Using the records below, find every line that includes "computer" and copy it.

INPUT FOR THIS TASK START

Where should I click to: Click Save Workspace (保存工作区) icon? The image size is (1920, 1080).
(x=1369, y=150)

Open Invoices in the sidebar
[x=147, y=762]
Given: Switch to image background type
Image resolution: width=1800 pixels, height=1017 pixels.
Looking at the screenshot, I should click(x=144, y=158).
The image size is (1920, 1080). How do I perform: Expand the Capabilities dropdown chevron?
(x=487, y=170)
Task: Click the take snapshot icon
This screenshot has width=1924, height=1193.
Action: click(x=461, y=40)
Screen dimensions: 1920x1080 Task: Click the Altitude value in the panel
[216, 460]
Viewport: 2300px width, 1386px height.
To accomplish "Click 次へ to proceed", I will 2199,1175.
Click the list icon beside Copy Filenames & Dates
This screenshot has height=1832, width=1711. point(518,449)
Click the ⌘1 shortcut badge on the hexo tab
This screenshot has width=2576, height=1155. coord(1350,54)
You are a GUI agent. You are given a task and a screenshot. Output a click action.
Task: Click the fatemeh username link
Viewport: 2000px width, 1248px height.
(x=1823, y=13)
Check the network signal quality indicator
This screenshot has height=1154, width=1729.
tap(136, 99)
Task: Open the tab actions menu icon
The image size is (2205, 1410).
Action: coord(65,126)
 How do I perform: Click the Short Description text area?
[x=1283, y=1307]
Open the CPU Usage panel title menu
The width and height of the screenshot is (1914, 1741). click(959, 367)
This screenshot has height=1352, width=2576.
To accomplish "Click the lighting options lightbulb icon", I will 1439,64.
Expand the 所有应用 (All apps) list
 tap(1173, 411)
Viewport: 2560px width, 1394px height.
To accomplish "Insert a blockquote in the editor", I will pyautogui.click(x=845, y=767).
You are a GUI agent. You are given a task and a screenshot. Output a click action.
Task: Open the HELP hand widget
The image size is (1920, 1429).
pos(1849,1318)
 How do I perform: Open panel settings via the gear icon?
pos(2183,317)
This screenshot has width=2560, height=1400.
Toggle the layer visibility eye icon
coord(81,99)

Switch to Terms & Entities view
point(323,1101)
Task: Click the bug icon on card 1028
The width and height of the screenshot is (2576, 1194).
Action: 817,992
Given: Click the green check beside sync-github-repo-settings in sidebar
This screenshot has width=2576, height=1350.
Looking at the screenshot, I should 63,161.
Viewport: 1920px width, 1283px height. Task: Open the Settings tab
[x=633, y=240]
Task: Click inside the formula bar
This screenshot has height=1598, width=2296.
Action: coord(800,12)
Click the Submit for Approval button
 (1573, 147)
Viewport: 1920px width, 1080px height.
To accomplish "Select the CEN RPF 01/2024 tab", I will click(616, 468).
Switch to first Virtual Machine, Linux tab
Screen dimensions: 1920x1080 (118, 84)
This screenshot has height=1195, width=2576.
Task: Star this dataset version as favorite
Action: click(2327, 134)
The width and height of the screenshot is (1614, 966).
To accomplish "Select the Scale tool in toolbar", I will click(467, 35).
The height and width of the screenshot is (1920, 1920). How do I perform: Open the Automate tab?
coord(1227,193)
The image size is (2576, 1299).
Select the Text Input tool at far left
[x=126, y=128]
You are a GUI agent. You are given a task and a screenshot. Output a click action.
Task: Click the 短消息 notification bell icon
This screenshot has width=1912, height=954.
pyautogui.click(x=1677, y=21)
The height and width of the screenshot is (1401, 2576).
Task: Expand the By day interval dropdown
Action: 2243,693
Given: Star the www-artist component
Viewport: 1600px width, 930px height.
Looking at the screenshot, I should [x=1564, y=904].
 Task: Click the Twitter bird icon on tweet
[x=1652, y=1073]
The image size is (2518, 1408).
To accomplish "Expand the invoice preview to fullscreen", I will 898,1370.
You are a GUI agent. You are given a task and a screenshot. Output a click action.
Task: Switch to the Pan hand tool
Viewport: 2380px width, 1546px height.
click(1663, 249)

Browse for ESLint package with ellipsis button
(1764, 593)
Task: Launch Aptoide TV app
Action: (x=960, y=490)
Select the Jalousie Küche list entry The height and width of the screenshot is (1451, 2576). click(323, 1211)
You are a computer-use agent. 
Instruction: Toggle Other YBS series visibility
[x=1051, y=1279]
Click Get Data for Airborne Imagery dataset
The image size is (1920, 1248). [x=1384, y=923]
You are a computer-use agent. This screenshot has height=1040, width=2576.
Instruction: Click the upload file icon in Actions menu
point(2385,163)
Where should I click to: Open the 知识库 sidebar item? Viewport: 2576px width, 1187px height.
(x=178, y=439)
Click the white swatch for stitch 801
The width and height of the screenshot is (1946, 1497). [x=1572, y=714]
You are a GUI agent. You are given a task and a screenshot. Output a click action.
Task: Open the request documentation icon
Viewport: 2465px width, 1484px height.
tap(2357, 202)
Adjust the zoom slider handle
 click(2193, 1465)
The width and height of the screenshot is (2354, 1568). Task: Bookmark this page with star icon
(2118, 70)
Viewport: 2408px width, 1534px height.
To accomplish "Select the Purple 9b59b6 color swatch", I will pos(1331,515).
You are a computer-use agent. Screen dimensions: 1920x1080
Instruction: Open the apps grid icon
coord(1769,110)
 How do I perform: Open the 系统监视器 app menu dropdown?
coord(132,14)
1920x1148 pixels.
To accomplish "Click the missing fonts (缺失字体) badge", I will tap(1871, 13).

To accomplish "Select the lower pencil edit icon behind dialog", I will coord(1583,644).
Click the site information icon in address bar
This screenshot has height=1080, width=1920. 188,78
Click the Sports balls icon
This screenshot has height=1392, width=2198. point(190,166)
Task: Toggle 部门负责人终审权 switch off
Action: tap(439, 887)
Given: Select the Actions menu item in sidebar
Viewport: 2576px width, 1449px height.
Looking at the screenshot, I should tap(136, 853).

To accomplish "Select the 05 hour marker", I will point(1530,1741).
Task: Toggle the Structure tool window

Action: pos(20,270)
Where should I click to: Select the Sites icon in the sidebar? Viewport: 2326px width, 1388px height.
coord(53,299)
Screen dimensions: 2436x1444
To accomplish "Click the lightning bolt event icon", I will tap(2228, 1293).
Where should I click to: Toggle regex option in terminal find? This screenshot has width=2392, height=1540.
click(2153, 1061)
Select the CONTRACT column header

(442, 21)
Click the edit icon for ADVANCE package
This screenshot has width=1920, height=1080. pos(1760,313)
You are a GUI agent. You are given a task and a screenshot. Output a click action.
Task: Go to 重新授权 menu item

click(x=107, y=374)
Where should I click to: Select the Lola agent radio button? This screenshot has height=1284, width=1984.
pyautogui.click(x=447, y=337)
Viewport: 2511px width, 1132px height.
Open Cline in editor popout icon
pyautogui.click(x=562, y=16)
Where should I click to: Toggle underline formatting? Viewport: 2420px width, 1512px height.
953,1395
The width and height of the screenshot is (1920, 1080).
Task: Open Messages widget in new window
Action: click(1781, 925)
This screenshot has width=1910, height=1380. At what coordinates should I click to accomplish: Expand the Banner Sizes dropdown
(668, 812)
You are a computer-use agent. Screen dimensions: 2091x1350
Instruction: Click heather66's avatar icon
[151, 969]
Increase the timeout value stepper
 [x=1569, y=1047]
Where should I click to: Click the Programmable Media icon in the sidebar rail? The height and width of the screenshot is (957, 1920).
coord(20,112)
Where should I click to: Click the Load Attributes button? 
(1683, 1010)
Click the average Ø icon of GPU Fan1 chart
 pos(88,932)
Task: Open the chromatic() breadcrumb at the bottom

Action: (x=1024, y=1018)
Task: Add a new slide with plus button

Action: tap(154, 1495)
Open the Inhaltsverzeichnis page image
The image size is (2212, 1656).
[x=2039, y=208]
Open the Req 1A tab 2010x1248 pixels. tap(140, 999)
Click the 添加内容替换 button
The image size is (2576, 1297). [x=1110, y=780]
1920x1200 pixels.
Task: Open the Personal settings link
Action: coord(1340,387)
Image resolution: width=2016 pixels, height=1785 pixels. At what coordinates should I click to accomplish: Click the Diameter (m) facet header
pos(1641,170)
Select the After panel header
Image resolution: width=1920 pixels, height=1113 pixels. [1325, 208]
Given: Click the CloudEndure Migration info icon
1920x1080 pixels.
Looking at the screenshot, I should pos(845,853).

INPUT FOR THIS TASK END

**WORKED SOLUTION:**
You are a computer-use agent. 
You are a computer-use agent. This screenshot has height=1040, width=2576.
You are a computer-use agent. Screen dimensions: 1920x1080
You are a computer-use agent. Screen dimensions: 2091x1350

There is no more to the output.